Le rapport rendu public vendredi 20 juin par la commission d’enquête sénatoriale sur la délinquance financière, le blanchiment et le contournement des sanctions internationales dresse un constat implacable : le blanchiment d’argent gangrène l’économie française. Estimé entre 38 et 58 milliards d’euros par an, soit environ 1,3 % du PIB, ce phénomène s’insinue dans les circuits économiques traditionnels : BTP, cryptomonnaies, commerces éphémères et même tickets de loto. «Le blanchiment est le trafic le plus lucratif en France», résume le sénateur RDSE Raphaël Daubet, qui co-préside cette commission avec Nathalie Goulet, rapporte Public Sénat.
Fruit de plus de 50 auditions (ministres, magistrats, policiers, journalistes, experts européens), le rapport sénatorial avance une cinquantaine de mesures pour lutter contre la délinquance financière et le blanchiment qui en est une composante importante. Parmi elles : renforcer les contrôles sur les petits commerces en ciblant les zones les plus exposées, imposer la vérification systématique de l’origine des fonds lors du rachat d’une entreprise, ou encore élargir les missions de l’Agence française anticorruption.

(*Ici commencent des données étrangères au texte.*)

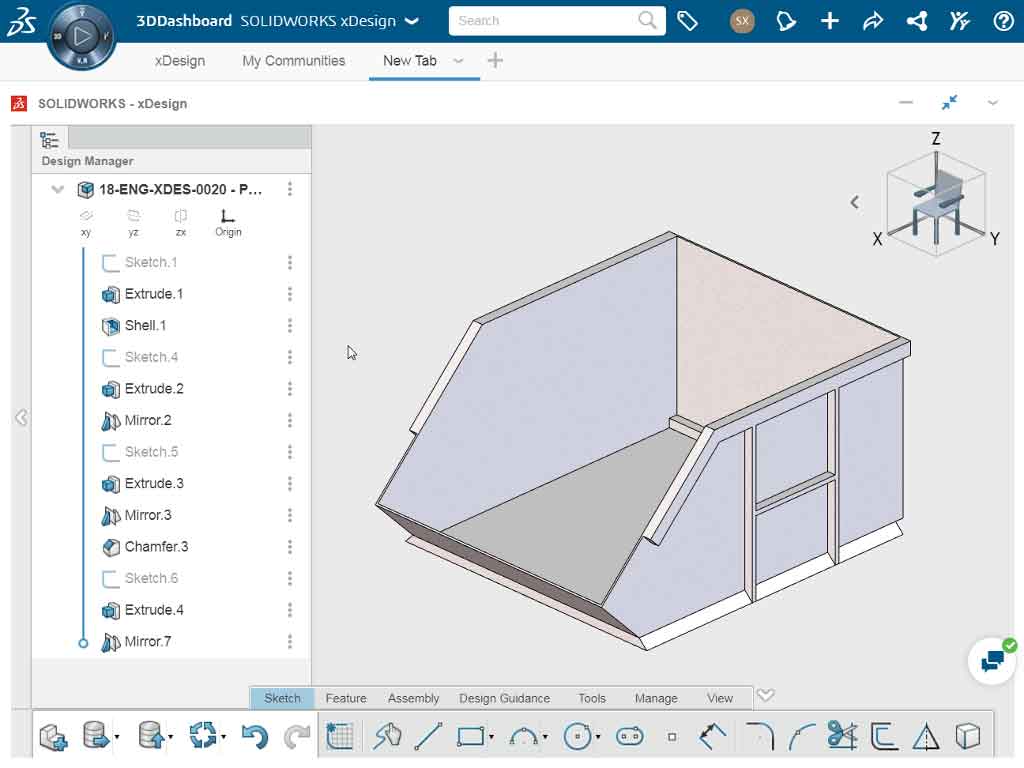
Task: Open the options menu for Extrude.1
Action: [x=290, y=294]
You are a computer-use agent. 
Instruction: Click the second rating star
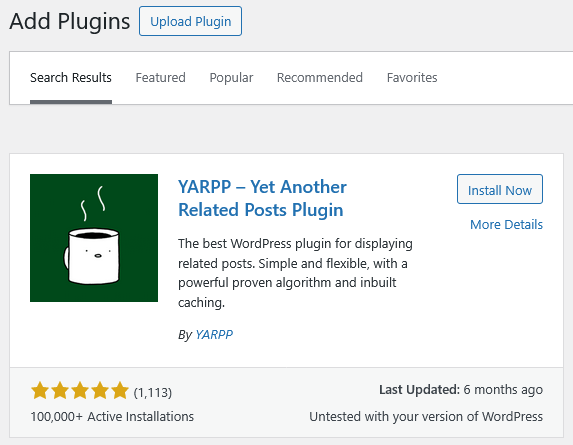point(60,391)
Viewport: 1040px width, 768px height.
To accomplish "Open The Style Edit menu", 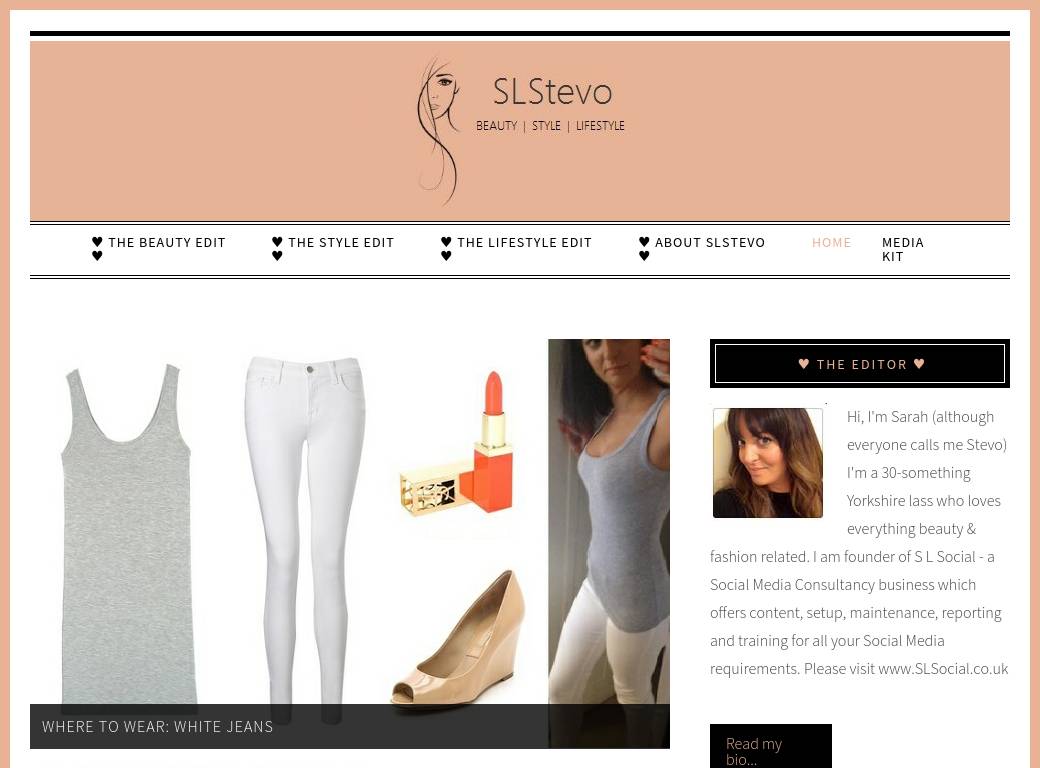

Une cinquantaine de recommandations listées par le Sénat
Pour le sénateur Grégory Blanc (divers gauche), vice-président de la commission, ces recommandations visent aussi à mettre fin à une «juxtaposition de dispositifs» et à instaurer «une culture commune de la lutte contre l’argent sale» indique-t-il à Ouest-France. Le parlementaire appelle à une meilleure coordination des administrations, un maillage territorial plus dense et des moyens humains renforcés. En résumé : à passer d’une approche morcelée à une stratégie nationale cohérente.
Le rapport pointe aussi l’instrumentalisation des failles juridiques entre pays et le manque de contrôle sur les sociétés civiles immobilières (SCI) et les fonds étrangers, notamment dans le cadre du rachat de commerces. Il plaide également pour une extension des sanctions : aligner celles prévues pour la corruption privée sur celles de la corruption publique, et renforcer les moyens des organes de sanction pour garantir leur effectivité.
Protéger les lanceurs d’alerte… et leur entourage
Autre axe fort du rapport : la protection des lanceurs d’alerte, considérée comme un levier crucial dans la détection des réseaux. Aujourd’hui, cette protection juridique ne s’active qu’à l’ouverture d’une enquête. Grégory Blanc plaide pour un déclenchement dès le signalement, afin de sécuriser les personnes exposées aux représailles. Le texte préconise même d’étendre cette protection à l’entourage des lanceurs d’alerte ainsi qu’à toute personne en contact avec les réseaux visés. Car le blanchiment, au-delà des chiffres, constitue aussi une menace directe pour la démocratie et l’État de droit. «Il affaiblit la confiance dans les institutions», rappelle Grégory Blanc, insistant sur la nécessité de transformer ces propositions en lois effectives.
Le rapport sénatorial détaille les trois étapes typiques du blanchiment : la «bancarisation» des avoirs, leur superposition à travers de multiples opérations destinées à brouiller les pistes, et enfin leur réinjection dans l’économie légale via, entre autres, la captation d’aides publiques ou... le rachat de tickets gagnants. «Vous gagnez 200 euros à un jeu de hasard. Je vous rachète votre ticket 270 euros avec de l’argent sale et voilà comment j’en blanchis 200», explique Nathalie Goulet. Les sénateurs espèrent désormais un engagement fort de l’exécutif. Car les milliards envolés chaque année pèsent lourd sur les finances publiques, l’équité fiscale et la justice sociale. «Ce rapport ne doit pas rester lettre morte», conclut Grégory Blanc.